**PROVIDED PASSAGE:**
· · · · · · ·

Hands-on project lets CU Boulder intermediate ceramics students create functional and unique pieces for Boulder’s Café Aion restaurant


A bowl is not just a bowl.

It may seem like the simplest thing in the world, but it exists at the nexus of form and function—able to live as art, but not useful in a restaurant if it can’t contain the gazpacho.

So, Kim Dickey’s intermediate ceramics students learned a particular kind of balance, meeting the needs of clients as well as their own artistic vision—and doing it in multiples of 12.

 

   See more photos of the intermediate ceramics dishes made for Café Aion

“I enjoyed creating pieces that would actually be used for their intended purpose instead of sitting on my shelf or being dumped into a trash can,” says Dylan Xu, a senior majoring in strategic communications-advertising. “What I learned is that you will break more than half of the plates you make.”

Dickey, a professor in the University of Colorado Boulder Department of Art and Art History and associate chair for arts practices, and her intermediate ceramics students recently completed an unusual project in which they partnered with in Boulder to create one-of-a-kind ceramic dishes for some of the restaurant’s menu items.

For the week beginning Nov. 6, Café Aion patrons enjoyed French onion soup and chocolate torte, crispy cauliflower and kale salad and shakshuka from ceramics the students custom made for the dishes and the restaurant. At the end of their meals, patrons were invited to complete comment cards, sharing their experiences of eating from handmade dishes.

CU Boulder Professor Kim Dickey and her intermediate ceramics students created hand-made ceramics in partnership with Café Aion chef and owner Dakota Soifer.

“I thoroughly enjoyed all of the unique styles of dishes!” wrote one, while another patron noted, “It was nice, and I loved looking at them.”

“It was so exciting to have the opportunity to work with a wonderful restaurant, to learn how to work with a client and meet their needs, to work to a deadline, and then experience what it means to have your art received in the real world,” Dickey says.

An artistic and practical challenge

At the beginning of the fall semester, Dickey contacted Dakota Soifer, owner and chef of Café Aion, about a possible collaboration. She was involved in a similar project at the Rhode Island School of Design, where she received her bachelor of fine arts degree, and knew how much students could learn from “developing pieces for a client and having that kind of public reception,” she explains.

· · · · · · ·

**ROWS:**
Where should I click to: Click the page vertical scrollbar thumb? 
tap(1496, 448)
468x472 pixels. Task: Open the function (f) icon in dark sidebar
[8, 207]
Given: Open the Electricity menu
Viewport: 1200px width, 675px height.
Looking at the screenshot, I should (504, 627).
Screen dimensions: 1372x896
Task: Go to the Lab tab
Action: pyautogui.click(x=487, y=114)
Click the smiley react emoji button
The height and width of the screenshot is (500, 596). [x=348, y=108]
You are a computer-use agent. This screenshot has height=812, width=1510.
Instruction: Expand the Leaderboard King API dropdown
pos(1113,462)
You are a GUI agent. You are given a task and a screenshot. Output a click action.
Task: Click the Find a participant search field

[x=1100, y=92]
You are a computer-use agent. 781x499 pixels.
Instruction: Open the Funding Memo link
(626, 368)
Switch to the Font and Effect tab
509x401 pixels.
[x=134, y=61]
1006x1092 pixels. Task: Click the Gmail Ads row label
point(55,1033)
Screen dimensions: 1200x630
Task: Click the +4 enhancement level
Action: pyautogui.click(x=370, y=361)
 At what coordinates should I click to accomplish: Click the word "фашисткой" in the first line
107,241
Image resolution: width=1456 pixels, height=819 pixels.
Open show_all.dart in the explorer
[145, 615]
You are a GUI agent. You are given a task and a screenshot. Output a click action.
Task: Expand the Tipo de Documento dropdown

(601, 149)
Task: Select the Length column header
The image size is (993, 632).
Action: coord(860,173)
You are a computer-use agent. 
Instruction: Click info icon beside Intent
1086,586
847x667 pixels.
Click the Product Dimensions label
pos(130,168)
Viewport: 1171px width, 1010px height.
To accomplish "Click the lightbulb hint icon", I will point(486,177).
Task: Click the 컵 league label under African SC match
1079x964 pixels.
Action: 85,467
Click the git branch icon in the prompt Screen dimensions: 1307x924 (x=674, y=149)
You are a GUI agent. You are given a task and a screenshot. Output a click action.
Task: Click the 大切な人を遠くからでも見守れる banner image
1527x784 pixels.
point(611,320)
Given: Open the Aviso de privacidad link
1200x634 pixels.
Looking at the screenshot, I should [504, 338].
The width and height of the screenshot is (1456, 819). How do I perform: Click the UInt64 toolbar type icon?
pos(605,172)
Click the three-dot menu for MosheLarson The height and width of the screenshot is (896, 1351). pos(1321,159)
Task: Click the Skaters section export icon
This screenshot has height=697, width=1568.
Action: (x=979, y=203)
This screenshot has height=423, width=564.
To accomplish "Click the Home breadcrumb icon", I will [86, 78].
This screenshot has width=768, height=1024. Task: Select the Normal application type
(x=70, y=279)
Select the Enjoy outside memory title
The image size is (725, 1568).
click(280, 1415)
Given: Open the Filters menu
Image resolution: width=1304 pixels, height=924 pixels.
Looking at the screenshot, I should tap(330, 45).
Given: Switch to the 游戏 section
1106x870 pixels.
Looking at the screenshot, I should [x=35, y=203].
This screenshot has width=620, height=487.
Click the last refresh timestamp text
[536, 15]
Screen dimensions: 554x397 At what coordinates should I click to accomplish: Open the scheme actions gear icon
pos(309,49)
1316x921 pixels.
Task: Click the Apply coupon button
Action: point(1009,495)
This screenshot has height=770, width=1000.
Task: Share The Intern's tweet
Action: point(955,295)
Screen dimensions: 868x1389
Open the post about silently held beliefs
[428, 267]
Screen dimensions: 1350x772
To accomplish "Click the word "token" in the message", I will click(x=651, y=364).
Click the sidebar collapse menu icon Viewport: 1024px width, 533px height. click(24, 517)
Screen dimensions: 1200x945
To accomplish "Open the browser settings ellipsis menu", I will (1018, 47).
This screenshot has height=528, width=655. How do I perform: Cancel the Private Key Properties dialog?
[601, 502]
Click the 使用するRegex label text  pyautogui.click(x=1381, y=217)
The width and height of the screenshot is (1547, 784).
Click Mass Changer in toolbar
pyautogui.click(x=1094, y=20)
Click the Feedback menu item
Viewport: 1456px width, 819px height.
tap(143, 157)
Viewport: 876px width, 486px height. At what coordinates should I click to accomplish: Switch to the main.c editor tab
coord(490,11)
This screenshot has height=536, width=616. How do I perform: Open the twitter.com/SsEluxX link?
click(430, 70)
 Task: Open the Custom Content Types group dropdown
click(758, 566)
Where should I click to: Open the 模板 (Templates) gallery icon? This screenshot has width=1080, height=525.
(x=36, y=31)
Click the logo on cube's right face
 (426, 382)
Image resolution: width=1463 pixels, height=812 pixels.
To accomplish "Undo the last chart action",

· · · · · · ·

**INSTRUCTIONS TO FOLLOW:** Reproduce the article on the Café Aion ceramics project from "For the week" up to and including "owner Dakota Soifer.", substituting "feedback cards" for "comment cards". Use only the article on the Café Aion ceramics project to answer.

**CORRECT RESPONSE:**
For the week beginning Nov. 6, Café Aion patrons enjoyed French onion soup and chocolate torte, crispy cauliflower and kale salad and shakshuka from ceramics the students custom made for the dishes and the restaurant. At the end of their meals, patrons were invited to complete feedback cards, sharing their experiences of eating from handmade dishes.

CU Boulder Professor Kim Dickey and her intermediate ceramics students created hand-made ceramics in partnership with Café Aion chef and owner Dakota Soifer.